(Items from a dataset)
· · · · · · ·
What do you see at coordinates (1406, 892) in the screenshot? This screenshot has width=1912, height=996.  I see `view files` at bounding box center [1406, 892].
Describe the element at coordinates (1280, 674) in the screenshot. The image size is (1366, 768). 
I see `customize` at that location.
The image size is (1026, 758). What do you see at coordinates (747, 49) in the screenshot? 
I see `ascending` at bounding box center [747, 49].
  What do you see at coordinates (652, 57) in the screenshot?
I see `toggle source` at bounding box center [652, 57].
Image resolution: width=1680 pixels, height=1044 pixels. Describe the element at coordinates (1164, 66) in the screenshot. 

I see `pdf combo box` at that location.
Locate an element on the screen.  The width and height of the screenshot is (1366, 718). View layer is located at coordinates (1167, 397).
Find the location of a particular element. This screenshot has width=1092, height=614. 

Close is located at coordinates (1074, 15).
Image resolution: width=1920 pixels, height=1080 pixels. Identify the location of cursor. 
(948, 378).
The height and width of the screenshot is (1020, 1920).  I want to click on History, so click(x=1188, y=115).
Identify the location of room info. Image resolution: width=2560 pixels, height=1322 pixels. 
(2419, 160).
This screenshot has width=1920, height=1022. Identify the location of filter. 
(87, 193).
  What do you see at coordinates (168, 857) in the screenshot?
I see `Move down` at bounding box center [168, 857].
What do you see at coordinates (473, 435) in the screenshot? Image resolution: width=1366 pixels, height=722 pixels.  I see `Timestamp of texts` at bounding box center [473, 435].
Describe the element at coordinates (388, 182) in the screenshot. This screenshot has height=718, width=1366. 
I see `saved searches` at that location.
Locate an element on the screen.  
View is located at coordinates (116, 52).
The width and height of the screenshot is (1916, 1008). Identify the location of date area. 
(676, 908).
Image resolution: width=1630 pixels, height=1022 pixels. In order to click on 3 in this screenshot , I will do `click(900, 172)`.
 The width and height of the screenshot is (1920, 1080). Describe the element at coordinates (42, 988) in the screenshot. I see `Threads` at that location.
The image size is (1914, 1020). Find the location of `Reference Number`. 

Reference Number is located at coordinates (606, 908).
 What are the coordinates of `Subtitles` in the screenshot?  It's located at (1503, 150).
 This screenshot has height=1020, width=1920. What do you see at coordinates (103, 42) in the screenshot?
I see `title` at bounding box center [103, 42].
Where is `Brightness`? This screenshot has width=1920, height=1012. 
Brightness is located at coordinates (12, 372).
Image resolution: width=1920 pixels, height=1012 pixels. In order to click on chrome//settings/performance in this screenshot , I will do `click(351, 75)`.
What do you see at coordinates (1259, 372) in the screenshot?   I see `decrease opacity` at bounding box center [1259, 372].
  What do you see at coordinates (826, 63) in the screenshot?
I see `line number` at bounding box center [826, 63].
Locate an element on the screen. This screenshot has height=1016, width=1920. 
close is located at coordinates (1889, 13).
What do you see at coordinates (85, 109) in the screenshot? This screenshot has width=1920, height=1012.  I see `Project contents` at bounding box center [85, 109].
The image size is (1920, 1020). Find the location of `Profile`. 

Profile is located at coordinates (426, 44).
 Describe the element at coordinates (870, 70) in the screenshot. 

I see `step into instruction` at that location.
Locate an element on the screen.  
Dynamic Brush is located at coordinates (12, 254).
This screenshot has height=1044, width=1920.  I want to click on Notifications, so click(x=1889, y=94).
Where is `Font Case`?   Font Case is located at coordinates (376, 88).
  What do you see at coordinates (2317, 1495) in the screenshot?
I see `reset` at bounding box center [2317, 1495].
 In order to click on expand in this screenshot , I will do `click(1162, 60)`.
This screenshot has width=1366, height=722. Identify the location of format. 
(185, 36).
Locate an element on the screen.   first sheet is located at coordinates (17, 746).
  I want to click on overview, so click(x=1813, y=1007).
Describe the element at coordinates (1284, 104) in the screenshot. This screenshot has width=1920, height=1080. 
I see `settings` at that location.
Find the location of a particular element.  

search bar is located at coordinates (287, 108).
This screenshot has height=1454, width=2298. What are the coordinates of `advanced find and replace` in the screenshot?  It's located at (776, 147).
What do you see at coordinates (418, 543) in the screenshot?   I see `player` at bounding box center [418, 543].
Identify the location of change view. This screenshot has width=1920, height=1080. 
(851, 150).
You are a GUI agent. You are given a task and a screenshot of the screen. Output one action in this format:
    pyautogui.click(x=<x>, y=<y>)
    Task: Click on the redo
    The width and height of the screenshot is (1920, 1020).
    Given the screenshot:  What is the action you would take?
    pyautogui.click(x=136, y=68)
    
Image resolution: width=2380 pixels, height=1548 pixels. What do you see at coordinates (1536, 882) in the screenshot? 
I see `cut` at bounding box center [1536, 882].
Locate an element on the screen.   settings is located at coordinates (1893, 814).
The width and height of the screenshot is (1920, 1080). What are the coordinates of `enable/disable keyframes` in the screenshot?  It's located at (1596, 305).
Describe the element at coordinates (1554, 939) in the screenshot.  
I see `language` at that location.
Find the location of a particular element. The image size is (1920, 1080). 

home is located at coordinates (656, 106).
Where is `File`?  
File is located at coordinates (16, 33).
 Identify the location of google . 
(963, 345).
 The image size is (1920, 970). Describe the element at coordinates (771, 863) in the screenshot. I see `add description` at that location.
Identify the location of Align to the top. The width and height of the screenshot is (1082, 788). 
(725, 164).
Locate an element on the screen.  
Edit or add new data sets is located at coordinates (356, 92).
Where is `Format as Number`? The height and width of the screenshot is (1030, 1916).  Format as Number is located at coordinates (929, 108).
· · · · · · ·
**Set task:**
Write out everything in the records from the line containing "You are a GUI" down to the line containing "File is located at coordinates (16, 33).", substituting "Name the element" for "Describe the element" and leaving all else unchanged. Give only those lines.

**Task answer:**
You are a GUI agent. You are given a task and a screenshot of the screen. Output one action in this format:
    pyautogui.click(x=<x>, y=<y>)
    Task: Click on the redo
    The width and height of the screenshot is (1920, 1020).
    Given the screenshot:  What is the action you would take?
    pyautogui.click(x=136, y=68)
    
Image resolution: width=2380 pixels, height=1548 pixels. What do you see at coordinates (1536, 882) in the screenshot? 
I see `cut` at bounding box center [1536, 882].
Locate an element on the screen.   settings is located at coordinates (1893, 814).
The width and height of the screenshot is (1920, 1080). What are the coordinates of `enable/disable keyframes` in the screenshot?  It's located at (1596, 305).
Name the element at coordinates (1554, 939) in the screenshot.  
I see `language` at that location.
Find the location of a particular element. The image size is (1920, 1080). 

home is located at coordinates (656, 106).
Where is `File`?  
File is located at coordinates (16, 33).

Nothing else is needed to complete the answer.